Characterization of human endogenous retrovirus type K virus-like particles generated from recombinant baculoviruses.

The family of human endogenous retrovirus type K (HERV-K) comprises members with long open reading frames (ORF) for retroviral proteins. The existence of a biologically active provirus with replicative capacities has not yet been demonstrated. To confirm the assumption that HERV-K codes for the previously observed retrovirus-like particles (human teratocarcinoma-derived virus, HTDV) in human teratocarcinoma cells, we have constructed recombinant full-length HERV-K cDNA-based baculoviruses with gag, pro, pol, and env ORFs.
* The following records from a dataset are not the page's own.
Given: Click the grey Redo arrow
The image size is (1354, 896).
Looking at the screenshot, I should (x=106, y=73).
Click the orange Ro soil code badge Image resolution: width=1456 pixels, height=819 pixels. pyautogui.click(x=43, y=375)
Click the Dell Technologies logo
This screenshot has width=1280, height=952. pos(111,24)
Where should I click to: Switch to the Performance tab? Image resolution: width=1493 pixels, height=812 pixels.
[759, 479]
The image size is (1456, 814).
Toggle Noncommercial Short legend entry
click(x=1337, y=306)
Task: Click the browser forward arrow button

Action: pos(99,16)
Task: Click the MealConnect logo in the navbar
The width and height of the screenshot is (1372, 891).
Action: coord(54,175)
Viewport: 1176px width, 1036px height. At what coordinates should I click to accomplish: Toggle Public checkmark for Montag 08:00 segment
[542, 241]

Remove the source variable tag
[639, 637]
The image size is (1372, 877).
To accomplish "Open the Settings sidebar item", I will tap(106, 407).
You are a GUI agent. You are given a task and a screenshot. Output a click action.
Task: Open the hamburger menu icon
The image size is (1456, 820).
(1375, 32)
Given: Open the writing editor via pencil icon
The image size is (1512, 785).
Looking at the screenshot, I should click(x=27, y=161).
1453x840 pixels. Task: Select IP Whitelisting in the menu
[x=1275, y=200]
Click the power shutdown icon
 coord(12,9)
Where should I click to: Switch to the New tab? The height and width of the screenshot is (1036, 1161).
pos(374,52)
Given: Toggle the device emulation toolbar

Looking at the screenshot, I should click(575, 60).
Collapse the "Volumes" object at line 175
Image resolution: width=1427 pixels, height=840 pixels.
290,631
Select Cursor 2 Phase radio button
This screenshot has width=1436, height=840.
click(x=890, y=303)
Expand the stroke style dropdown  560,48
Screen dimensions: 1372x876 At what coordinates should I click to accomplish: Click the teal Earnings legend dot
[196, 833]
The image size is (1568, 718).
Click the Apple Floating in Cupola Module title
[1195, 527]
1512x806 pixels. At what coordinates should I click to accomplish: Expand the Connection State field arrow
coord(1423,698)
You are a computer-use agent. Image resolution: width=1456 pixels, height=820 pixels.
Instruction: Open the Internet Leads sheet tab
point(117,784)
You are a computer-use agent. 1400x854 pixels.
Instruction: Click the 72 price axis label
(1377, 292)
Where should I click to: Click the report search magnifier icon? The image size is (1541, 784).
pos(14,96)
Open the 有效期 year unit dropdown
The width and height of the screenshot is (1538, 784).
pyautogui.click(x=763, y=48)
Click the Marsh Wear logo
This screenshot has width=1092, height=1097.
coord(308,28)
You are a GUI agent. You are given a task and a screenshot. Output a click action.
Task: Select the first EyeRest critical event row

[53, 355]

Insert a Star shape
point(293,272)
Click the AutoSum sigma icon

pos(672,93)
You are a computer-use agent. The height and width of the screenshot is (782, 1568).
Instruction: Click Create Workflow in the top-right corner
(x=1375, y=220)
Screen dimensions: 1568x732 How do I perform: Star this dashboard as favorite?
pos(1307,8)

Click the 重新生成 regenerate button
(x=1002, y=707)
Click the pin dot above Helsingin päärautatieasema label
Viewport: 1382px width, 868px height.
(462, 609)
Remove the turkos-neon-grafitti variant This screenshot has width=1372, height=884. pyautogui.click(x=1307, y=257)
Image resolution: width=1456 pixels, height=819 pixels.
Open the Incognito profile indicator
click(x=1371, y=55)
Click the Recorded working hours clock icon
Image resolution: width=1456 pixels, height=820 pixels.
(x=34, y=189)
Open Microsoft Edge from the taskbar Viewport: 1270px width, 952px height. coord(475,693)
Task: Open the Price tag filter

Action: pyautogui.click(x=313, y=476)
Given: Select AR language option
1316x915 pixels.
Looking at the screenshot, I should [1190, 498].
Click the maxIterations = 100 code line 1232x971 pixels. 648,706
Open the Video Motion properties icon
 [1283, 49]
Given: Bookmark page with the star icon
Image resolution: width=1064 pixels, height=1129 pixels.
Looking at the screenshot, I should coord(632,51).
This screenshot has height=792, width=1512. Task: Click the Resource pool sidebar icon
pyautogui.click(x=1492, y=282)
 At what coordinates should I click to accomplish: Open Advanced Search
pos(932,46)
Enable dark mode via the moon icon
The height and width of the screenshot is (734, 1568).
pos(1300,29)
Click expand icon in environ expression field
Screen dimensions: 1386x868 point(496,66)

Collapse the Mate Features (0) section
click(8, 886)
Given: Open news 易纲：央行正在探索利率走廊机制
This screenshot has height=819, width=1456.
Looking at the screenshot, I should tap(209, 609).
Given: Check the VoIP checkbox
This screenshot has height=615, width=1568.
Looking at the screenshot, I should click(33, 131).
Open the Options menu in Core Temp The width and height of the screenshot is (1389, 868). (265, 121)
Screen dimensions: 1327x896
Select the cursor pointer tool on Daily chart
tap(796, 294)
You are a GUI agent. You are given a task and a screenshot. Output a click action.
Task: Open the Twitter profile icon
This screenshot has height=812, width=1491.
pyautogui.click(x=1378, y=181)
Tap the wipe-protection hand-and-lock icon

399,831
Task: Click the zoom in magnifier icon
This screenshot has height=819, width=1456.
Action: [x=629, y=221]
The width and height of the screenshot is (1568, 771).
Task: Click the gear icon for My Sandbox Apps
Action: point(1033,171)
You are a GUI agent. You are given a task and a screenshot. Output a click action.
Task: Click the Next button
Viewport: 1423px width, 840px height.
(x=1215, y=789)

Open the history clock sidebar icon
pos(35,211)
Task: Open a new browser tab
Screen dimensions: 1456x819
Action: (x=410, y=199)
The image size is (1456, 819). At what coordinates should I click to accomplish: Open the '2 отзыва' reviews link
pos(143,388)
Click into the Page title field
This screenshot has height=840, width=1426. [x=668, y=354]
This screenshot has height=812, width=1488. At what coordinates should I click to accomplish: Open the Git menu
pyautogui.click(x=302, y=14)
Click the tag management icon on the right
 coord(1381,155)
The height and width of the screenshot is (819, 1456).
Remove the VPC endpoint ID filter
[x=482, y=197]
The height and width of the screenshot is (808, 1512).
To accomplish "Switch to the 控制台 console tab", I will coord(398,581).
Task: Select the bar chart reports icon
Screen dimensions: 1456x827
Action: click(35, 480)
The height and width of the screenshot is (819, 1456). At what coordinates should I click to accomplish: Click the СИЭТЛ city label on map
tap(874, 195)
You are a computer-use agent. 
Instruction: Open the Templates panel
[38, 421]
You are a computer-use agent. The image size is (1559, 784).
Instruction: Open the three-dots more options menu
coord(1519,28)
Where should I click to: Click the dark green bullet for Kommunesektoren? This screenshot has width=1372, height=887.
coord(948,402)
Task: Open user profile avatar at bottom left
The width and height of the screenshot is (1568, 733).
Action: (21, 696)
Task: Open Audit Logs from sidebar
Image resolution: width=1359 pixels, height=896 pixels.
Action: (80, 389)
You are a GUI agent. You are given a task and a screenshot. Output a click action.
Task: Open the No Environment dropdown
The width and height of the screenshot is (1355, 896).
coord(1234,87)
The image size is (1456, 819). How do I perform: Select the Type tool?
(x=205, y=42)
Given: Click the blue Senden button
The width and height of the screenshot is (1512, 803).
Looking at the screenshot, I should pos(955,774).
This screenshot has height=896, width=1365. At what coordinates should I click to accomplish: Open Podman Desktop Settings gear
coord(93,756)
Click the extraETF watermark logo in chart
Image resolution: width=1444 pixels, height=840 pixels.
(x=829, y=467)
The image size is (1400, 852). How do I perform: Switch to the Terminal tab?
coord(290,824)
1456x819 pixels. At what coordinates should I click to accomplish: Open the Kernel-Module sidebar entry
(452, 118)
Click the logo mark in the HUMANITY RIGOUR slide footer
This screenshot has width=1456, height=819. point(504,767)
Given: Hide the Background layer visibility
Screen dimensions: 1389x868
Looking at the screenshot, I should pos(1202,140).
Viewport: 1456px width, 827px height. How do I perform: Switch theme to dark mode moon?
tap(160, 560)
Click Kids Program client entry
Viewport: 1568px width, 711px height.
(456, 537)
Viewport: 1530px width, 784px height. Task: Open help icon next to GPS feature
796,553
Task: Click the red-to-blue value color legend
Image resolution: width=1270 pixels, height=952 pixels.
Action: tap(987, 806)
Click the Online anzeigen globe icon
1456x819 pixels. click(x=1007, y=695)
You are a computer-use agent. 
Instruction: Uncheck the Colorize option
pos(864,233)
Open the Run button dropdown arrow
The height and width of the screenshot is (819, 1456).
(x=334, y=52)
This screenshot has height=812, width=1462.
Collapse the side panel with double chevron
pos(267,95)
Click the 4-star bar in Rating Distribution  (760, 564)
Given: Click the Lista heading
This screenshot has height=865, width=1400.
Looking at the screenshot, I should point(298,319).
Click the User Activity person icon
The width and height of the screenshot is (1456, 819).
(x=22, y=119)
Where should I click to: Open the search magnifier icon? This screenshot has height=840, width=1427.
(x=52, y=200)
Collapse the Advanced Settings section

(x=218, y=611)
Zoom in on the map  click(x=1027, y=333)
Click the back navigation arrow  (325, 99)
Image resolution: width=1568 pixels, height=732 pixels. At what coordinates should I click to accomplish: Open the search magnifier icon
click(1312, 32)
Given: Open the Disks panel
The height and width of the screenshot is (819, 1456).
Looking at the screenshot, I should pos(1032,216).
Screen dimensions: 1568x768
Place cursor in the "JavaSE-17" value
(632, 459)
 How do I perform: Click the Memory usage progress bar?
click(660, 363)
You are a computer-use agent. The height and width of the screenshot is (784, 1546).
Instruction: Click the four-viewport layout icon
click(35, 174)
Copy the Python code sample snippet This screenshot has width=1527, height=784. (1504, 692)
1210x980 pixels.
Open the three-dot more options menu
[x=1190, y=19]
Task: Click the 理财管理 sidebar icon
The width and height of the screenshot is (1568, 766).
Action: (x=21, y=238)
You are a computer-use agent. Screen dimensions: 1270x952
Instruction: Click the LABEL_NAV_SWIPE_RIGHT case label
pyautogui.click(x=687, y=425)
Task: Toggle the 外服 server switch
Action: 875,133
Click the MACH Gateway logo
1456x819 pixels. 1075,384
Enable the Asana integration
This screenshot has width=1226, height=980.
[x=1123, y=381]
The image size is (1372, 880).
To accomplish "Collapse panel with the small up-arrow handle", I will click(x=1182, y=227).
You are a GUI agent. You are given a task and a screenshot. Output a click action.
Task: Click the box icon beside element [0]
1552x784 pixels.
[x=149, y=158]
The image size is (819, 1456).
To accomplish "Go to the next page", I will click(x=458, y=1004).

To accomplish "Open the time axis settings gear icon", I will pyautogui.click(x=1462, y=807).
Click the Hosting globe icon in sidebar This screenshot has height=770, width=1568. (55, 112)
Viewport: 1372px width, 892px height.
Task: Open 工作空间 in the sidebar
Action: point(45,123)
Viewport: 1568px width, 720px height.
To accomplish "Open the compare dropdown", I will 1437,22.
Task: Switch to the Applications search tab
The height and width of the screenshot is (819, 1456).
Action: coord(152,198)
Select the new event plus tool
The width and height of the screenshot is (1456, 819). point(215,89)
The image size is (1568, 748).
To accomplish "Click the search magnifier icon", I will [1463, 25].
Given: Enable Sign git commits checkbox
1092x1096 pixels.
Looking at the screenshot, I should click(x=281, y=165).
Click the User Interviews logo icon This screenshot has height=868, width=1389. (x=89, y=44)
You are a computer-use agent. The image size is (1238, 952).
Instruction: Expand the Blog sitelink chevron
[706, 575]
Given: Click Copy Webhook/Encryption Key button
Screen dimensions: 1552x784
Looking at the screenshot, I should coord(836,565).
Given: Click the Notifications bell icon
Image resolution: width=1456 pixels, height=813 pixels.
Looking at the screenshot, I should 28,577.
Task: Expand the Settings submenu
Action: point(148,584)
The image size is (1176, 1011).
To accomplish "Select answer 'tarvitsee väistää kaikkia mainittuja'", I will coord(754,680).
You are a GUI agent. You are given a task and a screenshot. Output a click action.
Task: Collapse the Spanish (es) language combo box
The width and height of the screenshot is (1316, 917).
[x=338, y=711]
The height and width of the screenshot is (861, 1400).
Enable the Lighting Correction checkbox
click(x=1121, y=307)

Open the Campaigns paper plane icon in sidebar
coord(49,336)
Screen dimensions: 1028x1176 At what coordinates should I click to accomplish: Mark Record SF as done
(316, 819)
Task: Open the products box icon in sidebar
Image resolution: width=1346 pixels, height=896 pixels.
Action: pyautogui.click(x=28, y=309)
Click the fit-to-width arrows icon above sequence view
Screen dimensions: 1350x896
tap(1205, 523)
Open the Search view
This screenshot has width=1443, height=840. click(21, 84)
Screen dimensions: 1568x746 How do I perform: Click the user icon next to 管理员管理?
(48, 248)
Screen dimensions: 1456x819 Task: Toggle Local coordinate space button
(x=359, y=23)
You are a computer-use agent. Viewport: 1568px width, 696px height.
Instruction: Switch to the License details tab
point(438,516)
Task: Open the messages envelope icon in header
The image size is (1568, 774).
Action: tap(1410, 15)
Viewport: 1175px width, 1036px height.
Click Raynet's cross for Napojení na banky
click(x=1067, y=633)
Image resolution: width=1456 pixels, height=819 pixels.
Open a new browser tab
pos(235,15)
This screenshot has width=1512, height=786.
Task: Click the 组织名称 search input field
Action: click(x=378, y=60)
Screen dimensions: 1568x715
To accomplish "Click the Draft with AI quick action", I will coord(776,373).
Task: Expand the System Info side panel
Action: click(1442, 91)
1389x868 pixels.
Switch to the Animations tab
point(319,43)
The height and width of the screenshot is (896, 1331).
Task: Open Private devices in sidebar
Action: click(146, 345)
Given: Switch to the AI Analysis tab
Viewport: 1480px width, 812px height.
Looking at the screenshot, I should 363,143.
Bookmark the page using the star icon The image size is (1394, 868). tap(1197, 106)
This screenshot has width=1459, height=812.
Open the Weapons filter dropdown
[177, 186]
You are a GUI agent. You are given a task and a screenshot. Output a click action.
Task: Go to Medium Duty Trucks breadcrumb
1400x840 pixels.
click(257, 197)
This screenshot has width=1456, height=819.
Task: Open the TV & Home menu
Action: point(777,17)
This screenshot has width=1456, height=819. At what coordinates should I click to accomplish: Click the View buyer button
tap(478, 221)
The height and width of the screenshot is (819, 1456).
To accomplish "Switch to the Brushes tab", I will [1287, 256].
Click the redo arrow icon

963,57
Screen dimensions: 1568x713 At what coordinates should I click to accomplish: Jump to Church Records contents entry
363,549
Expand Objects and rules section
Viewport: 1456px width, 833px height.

Two viral constructs were used for infections of insect cells, one bearing 67 bp of the 5' untranslated region upstream of the 5' splice donor (SD) site and of the retroviral genes, the second omitting the SD sequence. For both recombinant viruses, indirect immunofluorescence and laser scan analyses revealed expression of HERV-K Gag protein. Electron microscopy studies demonstrated efficient production of virus-like particles (VLPs) at the cytoplasmic cell membranes. These VLPs are morphologically identical with the HTDV phenotype. In immunoelectron microscopy of ultrathin frozen sections, anti-HERV-K Gag antibodies specifically reacted with HERV-K VLPs. In Western blots, in addition to the 76-kDa precursor protein, the putative major core protein with an apparent molecular mass of 32 kDa exhibited predominant immunoreactivity with anti-Gag antiserum. In contrast, neither HERV-K Env nor cORF proteins could be detected due to inefficient mRNA splicing. Purified particles from insect cell culture supernatants tested in an ultrasensitive reverse transcriptase assay revealed weak polymerase activity. The data demonstrate that HERV-K codes for retroviral particles of the HTDV phenotype.